*WHAT NEEDS TO BE DONE*
The answer must be every record below, reproduced exactly.

══════════

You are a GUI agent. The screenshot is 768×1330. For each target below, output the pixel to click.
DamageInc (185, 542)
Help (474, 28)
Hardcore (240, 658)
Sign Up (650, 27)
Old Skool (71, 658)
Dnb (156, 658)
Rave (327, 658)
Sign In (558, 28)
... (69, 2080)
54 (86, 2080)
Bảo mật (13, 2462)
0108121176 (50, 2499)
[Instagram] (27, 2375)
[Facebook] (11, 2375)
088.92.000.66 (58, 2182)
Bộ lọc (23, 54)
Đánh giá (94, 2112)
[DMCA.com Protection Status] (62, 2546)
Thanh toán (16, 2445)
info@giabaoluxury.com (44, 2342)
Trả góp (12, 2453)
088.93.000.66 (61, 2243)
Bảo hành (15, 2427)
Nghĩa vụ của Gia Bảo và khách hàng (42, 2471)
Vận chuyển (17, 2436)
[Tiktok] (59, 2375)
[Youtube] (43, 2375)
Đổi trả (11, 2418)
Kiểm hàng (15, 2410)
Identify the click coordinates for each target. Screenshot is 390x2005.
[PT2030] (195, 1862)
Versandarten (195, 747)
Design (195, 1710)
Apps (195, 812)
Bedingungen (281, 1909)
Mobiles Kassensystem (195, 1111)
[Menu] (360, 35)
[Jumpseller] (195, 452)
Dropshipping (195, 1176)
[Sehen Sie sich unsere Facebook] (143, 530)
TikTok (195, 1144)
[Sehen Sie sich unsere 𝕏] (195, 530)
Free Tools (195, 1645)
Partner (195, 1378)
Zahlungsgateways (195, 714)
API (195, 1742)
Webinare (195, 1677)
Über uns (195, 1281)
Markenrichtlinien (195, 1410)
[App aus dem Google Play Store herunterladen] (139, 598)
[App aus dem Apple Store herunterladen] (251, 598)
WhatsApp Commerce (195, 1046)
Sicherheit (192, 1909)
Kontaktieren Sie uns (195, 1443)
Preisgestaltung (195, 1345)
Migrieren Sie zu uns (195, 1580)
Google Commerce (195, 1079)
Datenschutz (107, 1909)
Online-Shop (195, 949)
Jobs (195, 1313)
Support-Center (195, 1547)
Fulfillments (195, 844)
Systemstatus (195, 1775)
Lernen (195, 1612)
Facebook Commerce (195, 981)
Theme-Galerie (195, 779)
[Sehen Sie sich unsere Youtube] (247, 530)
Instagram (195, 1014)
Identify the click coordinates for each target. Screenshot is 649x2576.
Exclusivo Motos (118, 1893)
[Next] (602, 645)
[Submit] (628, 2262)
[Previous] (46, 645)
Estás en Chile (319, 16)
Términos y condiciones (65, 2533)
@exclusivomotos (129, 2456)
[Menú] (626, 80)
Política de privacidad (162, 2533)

══════════

*TASK ANSWER*
You are a GUI agent. The screenshot is 768×1330. For each target below, output the pixel to click.
DamageInc (185, 542)
Help (474, 28)
Hardcore (240, 658)
Sign Up (650, 27)
Old Skool (71, 658)
Dnb (156, 658)
Rave (327, 658)
Sign In (558, 28)
... (69, 2080)
54 (86, 2080)
Bảo mật (13, 2462)
0108121176 (50, 2499)
[Instagram] (27, 2375)
[Facebook] (11, 2375)
088.92.000.66 (58, 2182)
Bộ lọc (23, 54)
Đánh giá (94, 2112)
[DMCA.com Protection Status] (62, 2546)
Thanh toán (16, 2445)
info@giabaoluxury.com (44, 2342)
Trả góp (12, 2453)
088.93.000.66 (61, 2243)
Bảo hành (15, 2427)
Nghĩa vụ của Gia Bảo và khách hàng (42, 2471)
Vận chuyển (17, 2436)
[Tiktok] (59, 2375)
[Youtube] (43, 2375)
Đổi trả (11, 2418)
Kiểm hàng (15, 2410)
Identify the click coordinates for each target. Screenshot is 390x2005.
[PT2030] (195, 1862)
Versandarten (195, 747)
Design (195, 1710)
Apps (195, 812)
Bedingungen (281, 1909)
Mobiles Kassensystem (195, 1111)
[Menu] (360, 35)
[Jumpseller] (195, 452)
Dropshipping (195, 1176)
[Sehen Sie sich unsere Facebook] (143, 530)
TikTok (195, 1144)
[Sehen Sie sich unsere 𝕏] (195, 530)
Free Tools (195, 1645)
Partner (195, 1378)
Zahlungsgateways (195, 714)
API (195, 1742)
Webinare (195, 1677)
Über uns (195, 1281)
Markenrichtlinien (195, 1410)
[App aus dem Google Play Store herunterladen] (139, 598)
[App aus dem Apple Store herunterladen] (251, 598)
WhatsApp Commerce (195, 1046)
Sicherheit (192, 1909)
Kontaktieren Sie uns (195, 1443)
Preisgestaltung (195, 1345)
Migrieren Sie zu uns (195, 1580)
Google Commerce (195, 1079)
Datenschutz (107, 1909)
Online-Shop (195, 949)
Jobs (195, 1313)
Support-Center (195, 1547)
Fulfillments (195, 844)
Systemstatus (195, 1775)
Lernen (195, 1612)
Facebook Commerce (195, 981)
Theme-Galerie (195, 779)
[Sehen Sie sich unsere Youtube] (247, 530)
Instagram (195, 1014)
Identify the click coordinates for each target. Screenshot is 649x2576.
Exclusivo Motos (118, 1893)
[Next] (602, 645)
[Submit] (628, 2262)
[Previous] (46, 645)
Estás en Chile (319, 16)
Términos y condiciones (65, 2533)
@exclusivomotos (129, 2456)
[Menú] (626, 80)
Política de privacidad (162, 2533)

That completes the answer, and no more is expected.